=== PROVIDED RECORDS ===
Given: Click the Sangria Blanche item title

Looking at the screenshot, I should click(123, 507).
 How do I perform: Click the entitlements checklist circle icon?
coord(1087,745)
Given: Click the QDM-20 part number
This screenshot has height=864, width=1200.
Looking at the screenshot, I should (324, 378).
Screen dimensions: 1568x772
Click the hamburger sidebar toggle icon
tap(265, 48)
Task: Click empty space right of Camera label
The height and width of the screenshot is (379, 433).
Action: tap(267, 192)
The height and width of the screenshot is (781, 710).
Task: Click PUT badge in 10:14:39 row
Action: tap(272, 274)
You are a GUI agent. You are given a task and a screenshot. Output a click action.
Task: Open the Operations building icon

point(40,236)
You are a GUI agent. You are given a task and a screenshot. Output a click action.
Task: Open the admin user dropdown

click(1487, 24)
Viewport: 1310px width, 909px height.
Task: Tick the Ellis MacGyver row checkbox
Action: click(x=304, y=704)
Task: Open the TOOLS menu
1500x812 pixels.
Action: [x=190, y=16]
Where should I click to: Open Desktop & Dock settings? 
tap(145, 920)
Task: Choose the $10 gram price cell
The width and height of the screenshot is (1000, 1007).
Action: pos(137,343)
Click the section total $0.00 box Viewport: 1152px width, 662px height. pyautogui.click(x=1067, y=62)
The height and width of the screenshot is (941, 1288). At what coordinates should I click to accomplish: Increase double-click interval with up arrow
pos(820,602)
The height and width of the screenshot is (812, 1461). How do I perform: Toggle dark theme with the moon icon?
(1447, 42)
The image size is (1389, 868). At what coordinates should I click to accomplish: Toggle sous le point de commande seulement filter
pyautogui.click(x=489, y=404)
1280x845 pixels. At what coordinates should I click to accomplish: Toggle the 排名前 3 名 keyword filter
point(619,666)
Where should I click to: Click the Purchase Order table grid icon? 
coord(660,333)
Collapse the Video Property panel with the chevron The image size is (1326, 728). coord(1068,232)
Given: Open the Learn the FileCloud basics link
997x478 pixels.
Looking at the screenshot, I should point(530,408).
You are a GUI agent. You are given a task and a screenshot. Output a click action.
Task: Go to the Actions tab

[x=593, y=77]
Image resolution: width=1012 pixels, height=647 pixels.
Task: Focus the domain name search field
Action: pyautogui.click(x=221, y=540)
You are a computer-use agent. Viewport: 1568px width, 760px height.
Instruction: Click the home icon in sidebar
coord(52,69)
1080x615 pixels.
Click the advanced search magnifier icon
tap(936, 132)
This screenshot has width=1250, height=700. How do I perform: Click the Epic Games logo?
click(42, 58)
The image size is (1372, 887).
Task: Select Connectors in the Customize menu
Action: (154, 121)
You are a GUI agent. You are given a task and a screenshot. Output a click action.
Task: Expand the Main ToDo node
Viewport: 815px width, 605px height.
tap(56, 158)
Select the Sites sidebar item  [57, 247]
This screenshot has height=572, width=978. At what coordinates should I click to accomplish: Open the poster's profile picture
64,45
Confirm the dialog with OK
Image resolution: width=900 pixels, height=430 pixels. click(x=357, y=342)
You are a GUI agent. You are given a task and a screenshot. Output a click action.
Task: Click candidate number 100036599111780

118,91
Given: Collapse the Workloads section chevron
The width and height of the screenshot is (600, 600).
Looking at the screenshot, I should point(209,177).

=== WHAT NEEDS TO BE DONE ===
Copy the entries verbatim, starting at the line containing "1080x615 pixels." and ending at the line containing "Action: (154, 121)".

=== EXERCISE RESPONSE ===
1080x615 pixels.
Click the advanced search magnifier icon
tap(936, 132)
This screenshot has width=1250, height=700. How do I perform: Click the Epic Games logo?
click(42, 58)
The image size is (1372, 887).
Task: Select Connectors in the Customize menu
Action: (154, 121)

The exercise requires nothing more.